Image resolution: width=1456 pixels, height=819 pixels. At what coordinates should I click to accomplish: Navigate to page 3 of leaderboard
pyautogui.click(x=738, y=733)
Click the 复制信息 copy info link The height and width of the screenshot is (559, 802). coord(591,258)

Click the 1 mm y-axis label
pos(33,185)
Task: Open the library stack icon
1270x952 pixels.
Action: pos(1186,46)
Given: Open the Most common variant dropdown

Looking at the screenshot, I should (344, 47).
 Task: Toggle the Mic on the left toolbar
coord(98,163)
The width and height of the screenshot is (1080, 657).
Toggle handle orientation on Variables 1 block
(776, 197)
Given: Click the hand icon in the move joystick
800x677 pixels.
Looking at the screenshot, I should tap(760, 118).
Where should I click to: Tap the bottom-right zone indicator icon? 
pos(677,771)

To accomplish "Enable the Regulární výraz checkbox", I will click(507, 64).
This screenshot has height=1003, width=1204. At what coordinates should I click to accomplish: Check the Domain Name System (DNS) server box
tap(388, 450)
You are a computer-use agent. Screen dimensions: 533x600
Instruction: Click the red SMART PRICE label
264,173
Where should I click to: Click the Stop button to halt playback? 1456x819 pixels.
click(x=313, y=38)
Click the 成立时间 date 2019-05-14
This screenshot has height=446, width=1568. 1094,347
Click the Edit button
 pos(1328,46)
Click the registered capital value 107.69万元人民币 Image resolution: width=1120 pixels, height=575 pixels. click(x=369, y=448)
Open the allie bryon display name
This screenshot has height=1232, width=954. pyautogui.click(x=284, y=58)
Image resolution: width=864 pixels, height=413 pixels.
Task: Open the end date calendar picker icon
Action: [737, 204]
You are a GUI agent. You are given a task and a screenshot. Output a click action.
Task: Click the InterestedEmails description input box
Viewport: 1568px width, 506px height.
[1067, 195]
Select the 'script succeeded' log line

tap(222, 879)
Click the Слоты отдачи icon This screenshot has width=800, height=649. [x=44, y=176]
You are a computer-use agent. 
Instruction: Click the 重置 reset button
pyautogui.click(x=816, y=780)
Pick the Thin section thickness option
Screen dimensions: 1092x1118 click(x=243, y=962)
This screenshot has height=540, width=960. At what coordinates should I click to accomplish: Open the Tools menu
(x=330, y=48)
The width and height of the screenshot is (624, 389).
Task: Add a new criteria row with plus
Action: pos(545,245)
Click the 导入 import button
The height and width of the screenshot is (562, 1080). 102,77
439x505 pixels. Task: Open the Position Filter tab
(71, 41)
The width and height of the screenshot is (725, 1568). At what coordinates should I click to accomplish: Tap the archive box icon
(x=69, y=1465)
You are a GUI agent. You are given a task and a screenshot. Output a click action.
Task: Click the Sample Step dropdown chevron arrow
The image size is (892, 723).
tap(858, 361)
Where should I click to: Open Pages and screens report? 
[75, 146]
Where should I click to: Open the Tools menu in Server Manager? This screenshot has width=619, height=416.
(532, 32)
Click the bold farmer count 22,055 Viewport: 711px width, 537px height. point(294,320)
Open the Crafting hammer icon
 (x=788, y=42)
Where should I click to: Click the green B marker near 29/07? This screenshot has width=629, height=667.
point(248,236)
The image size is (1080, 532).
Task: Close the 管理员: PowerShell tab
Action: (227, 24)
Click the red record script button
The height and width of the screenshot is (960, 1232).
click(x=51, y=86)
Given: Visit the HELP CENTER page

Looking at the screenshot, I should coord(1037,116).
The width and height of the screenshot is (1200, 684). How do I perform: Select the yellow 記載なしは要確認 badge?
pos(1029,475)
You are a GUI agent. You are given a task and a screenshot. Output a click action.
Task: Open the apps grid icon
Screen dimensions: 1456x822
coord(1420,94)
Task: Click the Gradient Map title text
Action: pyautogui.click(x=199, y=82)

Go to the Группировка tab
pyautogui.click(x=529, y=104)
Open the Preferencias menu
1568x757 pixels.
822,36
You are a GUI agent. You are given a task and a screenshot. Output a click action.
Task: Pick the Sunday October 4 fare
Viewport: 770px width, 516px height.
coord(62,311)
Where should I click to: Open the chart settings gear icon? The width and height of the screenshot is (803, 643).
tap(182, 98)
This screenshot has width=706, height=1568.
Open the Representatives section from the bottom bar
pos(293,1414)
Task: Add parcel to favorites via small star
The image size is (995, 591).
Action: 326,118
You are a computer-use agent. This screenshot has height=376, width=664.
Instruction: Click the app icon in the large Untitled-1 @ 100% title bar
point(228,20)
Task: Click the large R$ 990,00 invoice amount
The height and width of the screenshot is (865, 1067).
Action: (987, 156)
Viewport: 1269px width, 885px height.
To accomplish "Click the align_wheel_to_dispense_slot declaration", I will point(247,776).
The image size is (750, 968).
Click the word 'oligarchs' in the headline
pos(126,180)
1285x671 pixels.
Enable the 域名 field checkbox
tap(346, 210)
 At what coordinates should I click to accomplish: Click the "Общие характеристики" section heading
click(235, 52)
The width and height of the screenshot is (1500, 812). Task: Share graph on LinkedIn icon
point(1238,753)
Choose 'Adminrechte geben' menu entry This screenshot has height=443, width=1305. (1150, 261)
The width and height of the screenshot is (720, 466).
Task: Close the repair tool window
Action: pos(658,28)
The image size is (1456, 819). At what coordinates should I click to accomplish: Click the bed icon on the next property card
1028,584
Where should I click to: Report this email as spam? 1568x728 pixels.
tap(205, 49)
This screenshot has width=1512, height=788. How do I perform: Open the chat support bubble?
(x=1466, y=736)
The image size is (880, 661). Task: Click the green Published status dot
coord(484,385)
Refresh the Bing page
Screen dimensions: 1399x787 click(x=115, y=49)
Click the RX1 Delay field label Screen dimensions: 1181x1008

# # # # # # #

• TO DO:
Nothing but a number is needed: the count of lines above that contain "will".

• ANSWER SPACE:
2